All of the speakers, and everyone else I asked, drove to the event on Tuesday, where we were told how perilously close we are to losing our status as the nation's largest industrial clean-air city.
Mayor Loyd Neal arrived in his Jeep Cherokee sport utility vehicle - only slightly worse of an enviro-criminal than my premium-burning, six-cylinder '91 Toyota Cressida, but a petty offender compared to the Chevrolet Suburban driven by Ray Allen, executive director of the Coastal Bend Bays and Estuaries Program, or the Chevy Z-71 off-road pickup driven by Buddy Stanley, regional manager for the Texas Natural Resource Conservation Commission.
Stanley's boss, TNRCC executive director Jeff Saitas, set a better example, driving here from Austin in a six-cylinder 1993 Toyota Camry.

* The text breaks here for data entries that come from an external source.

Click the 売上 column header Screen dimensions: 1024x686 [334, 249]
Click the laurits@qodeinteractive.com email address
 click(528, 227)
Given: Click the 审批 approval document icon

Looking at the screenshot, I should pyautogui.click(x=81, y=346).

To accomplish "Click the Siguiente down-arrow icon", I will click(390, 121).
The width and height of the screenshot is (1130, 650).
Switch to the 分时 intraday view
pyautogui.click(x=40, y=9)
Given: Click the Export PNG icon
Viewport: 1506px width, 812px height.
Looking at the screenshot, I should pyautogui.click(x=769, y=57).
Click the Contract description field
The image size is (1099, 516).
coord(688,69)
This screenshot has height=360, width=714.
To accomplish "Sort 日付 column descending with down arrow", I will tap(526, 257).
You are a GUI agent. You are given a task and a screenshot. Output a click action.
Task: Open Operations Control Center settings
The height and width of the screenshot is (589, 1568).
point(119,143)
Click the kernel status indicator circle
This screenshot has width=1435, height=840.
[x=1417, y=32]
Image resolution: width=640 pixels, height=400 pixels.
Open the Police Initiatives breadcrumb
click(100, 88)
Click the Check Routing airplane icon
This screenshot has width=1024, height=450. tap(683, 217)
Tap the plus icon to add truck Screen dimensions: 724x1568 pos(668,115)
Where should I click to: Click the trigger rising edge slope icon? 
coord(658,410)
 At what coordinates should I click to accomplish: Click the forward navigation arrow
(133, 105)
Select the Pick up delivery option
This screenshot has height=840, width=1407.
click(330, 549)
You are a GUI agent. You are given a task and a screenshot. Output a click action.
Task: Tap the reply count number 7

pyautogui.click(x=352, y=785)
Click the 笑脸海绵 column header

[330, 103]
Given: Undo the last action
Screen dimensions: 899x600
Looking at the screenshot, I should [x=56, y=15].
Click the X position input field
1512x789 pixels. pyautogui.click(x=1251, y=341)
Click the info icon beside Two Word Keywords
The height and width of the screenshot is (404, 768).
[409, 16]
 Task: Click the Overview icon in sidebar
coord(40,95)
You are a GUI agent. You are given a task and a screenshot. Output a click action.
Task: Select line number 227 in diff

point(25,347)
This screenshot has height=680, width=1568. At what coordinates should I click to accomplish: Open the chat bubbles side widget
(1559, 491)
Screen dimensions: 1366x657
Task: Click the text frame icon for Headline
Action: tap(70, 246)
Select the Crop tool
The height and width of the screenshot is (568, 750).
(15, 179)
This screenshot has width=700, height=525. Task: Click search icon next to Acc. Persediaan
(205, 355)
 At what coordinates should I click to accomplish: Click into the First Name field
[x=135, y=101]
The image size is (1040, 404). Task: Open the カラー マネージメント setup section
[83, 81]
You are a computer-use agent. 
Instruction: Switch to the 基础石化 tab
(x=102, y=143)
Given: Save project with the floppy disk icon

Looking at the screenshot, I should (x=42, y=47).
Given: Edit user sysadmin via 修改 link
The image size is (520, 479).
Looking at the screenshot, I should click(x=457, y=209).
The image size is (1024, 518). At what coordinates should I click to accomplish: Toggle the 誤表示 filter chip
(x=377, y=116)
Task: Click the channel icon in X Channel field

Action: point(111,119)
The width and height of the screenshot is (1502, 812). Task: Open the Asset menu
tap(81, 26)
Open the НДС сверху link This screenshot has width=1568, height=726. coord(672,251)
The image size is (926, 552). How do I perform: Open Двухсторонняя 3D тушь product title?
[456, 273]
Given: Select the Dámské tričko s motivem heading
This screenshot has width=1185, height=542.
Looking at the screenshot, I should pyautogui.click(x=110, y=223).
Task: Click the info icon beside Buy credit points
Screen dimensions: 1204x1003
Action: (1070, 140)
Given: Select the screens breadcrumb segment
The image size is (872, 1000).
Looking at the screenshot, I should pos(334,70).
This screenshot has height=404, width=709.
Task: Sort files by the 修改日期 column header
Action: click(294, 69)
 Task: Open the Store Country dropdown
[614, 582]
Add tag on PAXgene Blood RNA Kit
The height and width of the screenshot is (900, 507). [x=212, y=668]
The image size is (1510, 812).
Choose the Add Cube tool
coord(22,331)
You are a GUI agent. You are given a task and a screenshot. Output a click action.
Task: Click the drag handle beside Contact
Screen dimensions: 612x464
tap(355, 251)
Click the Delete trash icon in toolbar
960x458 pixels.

That's his family's big car. His other vehicle is a four-cylinder pickup.
Saitas is a father of three, which reminds me about a conversation I had recently with a co-worker about why in the world she needed her big ol' Ford Expedition.
"If you had two kids," she said, "you'd understand."
Shut me up.
Enviro-citizens
We live in a world where state Reps. Judy Hawley and Gene Seaman are able to brag, legitimately, that they're responsible enviro-citizens because she drove her Mercury Marquis and he drove his Lincoln Continental to the event.
A new Continental retails out at around $40K, and Consumer Reports describes its V8 engine as muscular - more so than the same-size V8 in the Marquis. And yet our affluent Republican Lincoln-driving legislator sounded totally believable when he said he was too cheap to drive a gas-guzzling SUV. The Continental is supposed to get 17 mpg in the city and 24 on the highway. A Suburban - which is what Hawley replaced with the 18-in-the-city, 25-on-the-highway Marquis - would get 13 and 17.
Delivering
So that's two politicians actually reducing the amount of hot air, while maintaining an extremely high standard of comfort and luxury - in other words, what politicians always promise but never deliver. And it was bipartisan.
But they could learn a lot about example-setting from Bill Hennings, chairman of the Corpus Christi Air Quality Committee. He arrived in his fuel-efficient, unostentatious, well-below-his-means, four-cylinder, standard-transmission 1995 Honda Accord.
I'm sure the Europeans would be impressed.